WHAT YOU HAVE TO DO — Look over the entries and say how many lines include the word "will". Only the number, please.

AVAILABLE RECORDS —
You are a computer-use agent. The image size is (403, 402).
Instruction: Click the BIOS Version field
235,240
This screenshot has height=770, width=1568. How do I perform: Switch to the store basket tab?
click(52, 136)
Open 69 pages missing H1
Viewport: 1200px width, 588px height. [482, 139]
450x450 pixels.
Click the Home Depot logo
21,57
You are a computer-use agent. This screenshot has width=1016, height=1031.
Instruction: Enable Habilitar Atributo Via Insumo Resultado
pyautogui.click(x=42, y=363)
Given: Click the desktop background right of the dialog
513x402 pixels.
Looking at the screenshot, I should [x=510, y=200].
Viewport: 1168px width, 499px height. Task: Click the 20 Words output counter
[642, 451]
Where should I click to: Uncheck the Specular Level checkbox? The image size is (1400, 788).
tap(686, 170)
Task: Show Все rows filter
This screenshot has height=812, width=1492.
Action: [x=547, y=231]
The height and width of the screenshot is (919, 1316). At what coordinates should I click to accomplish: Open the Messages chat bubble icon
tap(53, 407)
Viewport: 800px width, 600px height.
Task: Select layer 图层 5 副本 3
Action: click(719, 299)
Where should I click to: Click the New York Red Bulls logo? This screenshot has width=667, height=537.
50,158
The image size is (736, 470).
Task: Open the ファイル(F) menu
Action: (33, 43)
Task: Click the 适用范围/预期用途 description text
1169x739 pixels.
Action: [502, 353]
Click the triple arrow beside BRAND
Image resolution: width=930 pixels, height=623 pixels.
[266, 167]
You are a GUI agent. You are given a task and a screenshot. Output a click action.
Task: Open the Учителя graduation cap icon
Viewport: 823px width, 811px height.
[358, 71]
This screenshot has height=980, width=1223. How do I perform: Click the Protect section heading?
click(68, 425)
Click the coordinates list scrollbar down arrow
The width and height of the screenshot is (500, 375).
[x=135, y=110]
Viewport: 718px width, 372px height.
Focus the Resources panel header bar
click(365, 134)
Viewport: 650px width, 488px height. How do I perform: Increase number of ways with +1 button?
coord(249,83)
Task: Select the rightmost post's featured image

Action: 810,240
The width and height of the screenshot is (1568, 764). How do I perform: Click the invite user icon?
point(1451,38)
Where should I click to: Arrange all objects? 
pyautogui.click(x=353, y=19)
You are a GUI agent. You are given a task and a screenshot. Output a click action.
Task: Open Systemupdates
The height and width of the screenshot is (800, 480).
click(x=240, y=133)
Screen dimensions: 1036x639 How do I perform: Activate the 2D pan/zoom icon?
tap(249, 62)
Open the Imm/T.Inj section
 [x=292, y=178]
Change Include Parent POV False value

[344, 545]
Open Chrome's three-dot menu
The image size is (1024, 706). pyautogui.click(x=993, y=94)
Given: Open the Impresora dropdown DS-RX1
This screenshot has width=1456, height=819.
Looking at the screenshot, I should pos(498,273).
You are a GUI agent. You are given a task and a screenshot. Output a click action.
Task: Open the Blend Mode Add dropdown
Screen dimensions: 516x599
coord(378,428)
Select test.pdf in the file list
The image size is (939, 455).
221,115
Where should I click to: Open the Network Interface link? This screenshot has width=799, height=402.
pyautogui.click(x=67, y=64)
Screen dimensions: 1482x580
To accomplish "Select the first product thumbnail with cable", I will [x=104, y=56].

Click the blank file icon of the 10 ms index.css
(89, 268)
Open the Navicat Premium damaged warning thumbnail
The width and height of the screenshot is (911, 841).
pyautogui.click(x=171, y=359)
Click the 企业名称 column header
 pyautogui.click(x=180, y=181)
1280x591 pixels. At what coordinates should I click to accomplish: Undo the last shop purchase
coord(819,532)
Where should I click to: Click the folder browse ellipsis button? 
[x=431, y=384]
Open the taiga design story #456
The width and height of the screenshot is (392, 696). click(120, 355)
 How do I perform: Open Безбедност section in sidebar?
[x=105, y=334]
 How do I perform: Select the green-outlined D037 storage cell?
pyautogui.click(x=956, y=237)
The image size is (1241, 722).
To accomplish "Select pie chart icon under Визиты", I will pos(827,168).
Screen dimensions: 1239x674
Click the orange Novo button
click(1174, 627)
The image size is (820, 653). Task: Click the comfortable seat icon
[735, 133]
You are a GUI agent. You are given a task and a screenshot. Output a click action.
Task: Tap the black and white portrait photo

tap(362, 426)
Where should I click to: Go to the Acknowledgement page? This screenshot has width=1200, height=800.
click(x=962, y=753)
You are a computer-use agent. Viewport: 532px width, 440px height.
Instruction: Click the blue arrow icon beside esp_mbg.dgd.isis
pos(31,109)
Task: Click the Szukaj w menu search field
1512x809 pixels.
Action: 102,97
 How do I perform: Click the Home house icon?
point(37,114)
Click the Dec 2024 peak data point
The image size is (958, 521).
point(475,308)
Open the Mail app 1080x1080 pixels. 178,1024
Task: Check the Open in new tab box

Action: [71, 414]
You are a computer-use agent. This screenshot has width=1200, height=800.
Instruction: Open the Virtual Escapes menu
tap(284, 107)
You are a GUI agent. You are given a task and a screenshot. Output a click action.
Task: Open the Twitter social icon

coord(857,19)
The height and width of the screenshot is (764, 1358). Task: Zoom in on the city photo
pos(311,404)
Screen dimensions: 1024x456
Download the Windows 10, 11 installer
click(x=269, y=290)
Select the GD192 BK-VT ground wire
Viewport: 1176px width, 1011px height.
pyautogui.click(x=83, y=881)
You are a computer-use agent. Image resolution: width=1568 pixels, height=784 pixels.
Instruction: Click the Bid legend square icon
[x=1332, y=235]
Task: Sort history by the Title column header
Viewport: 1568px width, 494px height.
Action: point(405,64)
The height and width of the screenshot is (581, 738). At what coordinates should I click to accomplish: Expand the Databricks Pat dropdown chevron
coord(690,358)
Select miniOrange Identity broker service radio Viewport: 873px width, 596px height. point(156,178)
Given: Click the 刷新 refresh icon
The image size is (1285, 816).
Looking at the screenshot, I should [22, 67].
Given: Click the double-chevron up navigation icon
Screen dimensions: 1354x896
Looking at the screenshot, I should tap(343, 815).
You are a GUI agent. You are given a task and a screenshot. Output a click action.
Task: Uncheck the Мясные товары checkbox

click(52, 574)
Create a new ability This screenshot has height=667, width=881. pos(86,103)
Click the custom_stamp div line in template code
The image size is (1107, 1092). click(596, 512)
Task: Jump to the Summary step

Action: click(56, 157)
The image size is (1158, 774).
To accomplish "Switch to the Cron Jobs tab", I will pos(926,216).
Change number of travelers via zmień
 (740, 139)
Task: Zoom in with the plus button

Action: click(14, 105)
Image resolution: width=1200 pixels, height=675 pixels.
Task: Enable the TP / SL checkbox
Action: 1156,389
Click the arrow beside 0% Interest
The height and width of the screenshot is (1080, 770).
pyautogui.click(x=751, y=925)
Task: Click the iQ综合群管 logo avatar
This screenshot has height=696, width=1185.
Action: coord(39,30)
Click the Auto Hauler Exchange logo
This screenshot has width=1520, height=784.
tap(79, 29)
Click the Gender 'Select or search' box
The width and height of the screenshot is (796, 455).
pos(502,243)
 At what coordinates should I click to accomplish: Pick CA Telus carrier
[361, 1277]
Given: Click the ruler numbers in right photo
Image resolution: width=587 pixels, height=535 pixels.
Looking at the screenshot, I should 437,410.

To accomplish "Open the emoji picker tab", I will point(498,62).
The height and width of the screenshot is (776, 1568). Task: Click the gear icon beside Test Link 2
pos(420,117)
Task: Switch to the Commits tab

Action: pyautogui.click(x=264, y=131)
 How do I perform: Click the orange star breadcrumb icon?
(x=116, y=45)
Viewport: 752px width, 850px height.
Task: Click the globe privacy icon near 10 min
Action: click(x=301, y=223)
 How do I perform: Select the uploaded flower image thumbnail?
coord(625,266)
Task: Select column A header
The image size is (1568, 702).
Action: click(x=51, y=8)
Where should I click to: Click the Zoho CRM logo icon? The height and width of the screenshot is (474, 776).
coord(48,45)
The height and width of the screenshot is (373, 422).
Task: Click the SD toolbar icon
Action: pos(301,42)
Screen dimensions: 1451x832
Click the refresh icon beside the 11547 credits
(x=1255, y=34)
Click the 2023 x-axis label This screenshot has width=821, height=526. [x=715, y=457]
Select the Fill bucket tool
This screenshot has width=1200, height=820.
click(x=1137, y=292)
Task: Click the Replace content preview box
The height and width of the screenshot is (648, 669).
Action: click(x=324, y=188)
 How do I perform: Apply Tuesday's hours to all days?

ANSWER TO THIS TASK — 4